Just as their off-field personas flow seamlessly from one to another, so too do their on-field sensibilities. Kara, as the newcomer, has the lightest defensive load, a more attack-minded player usually deployed at the point of a fluid midfield triangle in the Penncrest 4-3-3. She’s scored three goals in her last 10 games, including a marker in the district quarterfinal win over Sun Valley. The quiet freshman has adapted well to playing off the shoulder of high-scoring forward Corryn Gamber, embracing a list of duties that includes distributing the imposing Gamber’s hold-up play to the active winger corps.

Julia is a consummate defensive midfielder most at home as a shield to the back four. When games get stretched, Julia is most likely to hover near the defense to tidily cut out passes and be physical with opposing attackers, letting her sisters float in the resulting midfield space.

“I really enjoy it because I’m naturally defensively minded,” Julia said. “It’s just something that’s comfortable for me. I guess it’s something natural for me. I don’t like to attack as much, so it comes natural.”

And Kat is more of a hybrid whose main function in the center of the park is as the conduit from defense to attack, charged with seeing the field in possession and getting the overlapping wide players involved.

The feistiest of the Mullaneys (and probably the entire roster), she’s also not shy about leaping vigorously into challenges, as Kara hinted.

Penncrest’s Julia Mullaney (6) battles with Sun Valley’s Jacqueline Oldham for a header earlier this season. (Digital First Media/Pete Bannan)

“I don’t think there is anybody else I would be more comfortable with to play midfield with,” Kat said. “We kind of know how each other plays, and it’s easier to play off of each other and we work well in the middle. Plus we can be really hard on each other, which kind of helps because it’s easier to criticize your sister and tell them to get back when you need to or to make a better pass.”

Penncrest’s path this season has magnified the Mullaneys’ synergy. The Central League co-champs were already starting a freshman in Shayna Polsky early in the season, but when junior All-Delco defender Carly Dunford suffered a season-ending knee injury against Conestoga, coach Mike Deleo was forced to shuffle the deck.

Polsky was dropped back into central defense to pair with stalwart Sarah Hughes. That forced Kat Mullaney deeper and thrust Kara into a full-time starting role at the attacking midfield spot Kat vacated.

Eight games on from that change and the Mullaney sisters are among a core contingent of Lions who rarely leave the field. The Lions have surrendered just six goals all season on the way to an 18-2 record, the two setbacks by 1-0 margins.

“I think it really just gives everything more of a meaning, and it makes us fight more for the ball, go after it harder because we want to win it for each other,” Julia Mullaney said. “It’s just more enjoyable.
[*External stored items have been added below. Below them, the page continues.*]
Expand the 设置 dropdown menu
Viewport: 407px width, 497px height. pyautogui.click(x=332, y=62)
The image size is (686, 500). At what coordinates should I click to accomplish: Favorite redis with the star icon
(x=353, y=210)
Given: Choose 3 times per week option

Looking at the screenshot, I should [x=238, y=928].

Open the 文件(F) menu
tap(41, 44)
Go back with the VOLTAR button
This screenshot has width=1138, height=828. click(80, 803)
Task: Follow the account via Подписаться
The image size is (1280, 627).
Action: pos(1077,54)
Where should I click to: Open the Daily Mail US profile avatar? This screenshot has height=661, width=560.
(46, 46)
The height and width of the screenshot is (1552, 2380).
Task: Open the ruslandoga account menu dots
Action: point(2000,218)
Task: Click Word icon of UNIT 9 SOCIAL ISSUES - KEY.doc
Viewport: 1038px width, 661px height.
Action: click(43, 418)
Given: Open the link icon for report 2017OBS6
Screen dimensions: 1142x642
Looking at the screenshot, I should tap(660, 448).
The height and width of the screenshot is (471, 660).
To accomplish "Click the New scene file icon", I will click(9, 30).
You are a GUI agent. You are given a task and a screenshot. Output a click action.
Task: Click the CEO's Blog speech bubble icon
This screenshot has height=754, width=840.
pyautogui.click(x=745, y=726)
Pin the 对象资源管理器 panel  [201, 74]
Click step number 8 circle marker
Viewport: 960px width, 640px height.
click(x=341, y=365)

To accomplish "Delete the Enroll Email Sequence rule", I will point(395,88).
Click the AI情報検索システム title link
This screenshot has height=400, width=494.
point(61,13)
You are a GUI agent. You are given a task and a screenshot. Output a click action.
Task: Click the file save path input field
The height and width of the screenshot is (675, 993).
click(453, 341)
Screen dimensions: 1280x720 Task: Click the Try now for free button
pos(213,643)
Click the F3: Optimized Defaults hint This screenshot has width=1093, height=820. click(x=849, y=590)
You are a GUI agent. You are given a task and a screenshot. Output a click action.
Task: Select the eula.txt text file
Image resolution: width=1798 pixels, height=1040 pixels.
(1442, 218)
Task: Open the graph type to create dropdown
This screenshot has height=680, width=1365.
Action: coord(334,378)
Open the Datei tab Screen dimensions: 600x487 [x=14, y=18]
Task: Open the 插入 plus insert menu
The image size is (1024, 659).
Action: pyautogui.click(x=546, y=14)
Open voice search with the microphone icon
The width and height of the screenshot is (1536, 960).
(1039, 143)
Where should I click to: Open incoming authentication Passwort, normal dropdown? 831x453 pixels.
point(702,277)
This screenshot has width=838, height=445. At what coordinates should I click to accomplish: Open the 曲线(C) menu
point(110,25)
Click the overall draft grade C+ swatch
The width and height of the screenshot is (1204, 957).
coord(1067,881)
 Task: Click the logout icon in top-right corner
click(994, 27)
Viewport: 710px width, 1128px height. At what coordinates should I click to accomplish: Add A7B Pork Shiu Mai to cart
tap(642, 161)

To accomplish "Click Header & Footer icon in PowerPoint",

I feel like we bond more over it, too.”

A year ago, Penncrest entered the state tournament off a 4-0 loss at the hands of Villa Joseph Marie. They were promptly bounced in the first round of states, 3-0, by Manheim Central on the strength of three first-half goals.

This year, the Lions kept the seven-time district champion Gems to within a goal in the championship game at Methacton last Thursday, which could bode well for an improved result in states.

Even if the journey ends Tuesday, all three sisters expressed gratitude at the unique fortune of having two siblings accompany them on the trip. No one verbalized that appreciation better than the protective big sister.

“It means something more, a little bit more, I think,” Kat said. “If it was just me my senior year going to the district championship, it wouldn’t be as big of a deal. But it’s already a lot on your shoulders when you’re a senior because it’s your last chance to win it, but then having your little sisters on your team, you want to win it for them, too, not just yourself.”